Dataset records
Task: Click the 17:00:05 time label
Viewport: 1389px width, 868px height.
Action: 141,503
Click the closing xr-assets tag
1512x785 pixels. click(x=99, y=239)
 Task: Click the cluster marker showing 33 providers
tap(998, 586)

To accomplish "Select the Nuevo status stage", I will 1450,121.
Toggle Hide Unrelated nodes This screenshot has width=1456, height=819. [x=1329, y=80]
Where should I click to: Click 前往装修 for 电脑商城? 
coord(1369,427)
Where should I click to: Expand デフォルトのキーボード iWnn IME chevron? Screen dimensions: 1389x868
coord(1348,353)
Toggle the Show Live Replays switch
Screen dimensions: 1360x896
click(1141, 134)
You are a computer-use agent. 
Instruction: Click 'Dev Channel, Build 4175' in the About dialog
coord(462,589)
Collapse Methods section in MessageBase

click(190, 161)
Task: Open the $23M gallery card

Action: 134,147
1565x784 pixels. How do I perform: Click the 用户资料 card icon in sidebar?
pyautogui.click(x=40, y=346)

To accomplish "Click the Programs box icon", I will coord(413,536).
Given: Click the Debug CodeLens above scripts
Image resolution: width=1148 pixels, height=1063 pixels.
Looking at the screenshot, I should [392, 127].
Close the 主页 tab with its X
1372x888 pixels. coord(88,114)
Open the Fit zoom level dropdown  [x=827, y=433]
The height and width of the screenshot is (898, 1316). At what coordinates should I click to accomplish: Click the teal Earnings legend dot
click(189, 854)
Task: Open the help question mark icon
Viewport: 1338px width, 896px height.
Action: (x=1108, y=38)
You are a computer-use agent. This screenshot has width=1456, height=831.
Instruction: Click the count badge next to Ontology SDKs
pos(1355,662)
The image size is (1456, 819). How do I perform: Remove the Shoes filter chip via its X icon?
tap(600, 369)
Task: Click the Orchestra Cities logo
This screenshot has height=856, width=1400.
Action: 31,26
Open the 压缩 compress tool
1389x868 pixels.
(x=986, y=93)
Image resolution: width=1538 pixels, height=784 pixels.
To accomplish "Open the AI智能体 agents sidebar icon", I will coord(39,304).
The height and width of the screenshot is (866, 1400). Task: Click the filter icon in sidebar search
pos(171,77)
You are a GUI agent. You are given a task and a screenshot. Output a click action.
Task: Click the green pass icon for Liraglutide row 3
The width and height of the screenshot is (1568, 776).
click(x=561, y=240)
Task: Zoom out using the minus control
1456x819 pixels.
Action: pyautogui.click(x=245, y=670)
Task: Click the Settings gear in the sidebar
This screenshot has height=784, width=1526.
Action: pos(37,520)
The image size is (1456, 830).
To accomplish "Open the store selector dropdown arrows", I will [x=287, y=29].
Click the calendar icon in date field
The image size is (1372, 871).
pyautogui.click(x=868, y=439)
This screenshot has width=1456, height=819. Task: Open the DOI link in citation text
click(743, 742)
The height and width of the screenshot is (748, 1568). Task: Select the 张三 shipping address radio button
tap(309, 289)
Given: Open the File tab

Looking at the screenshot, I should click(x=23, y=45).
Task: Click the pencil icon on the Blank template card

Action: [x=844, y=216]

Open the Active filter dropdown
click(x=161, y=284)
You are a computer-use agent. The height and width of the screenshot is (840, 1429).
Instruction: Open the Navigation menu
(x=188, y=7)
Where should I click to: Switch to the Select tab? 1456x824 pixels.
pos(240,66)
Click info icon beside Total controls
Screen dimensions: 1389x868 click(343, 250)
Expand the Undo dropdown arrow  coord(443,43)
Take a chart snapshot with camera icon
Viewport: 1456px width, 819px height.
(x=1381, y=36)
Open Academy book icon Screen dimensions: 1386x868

What you are asked to do
Reproduce exactly the line that holds "Take a chart snapshot with camera icon", then every line after it, ending with the final line of the records above.

Solution
Take a chart snapshot with camera icon
Viewport: 1456px width, 819px height.
(x=1381, y=36)
Open Academy book icon Screen dimensions: 1386x868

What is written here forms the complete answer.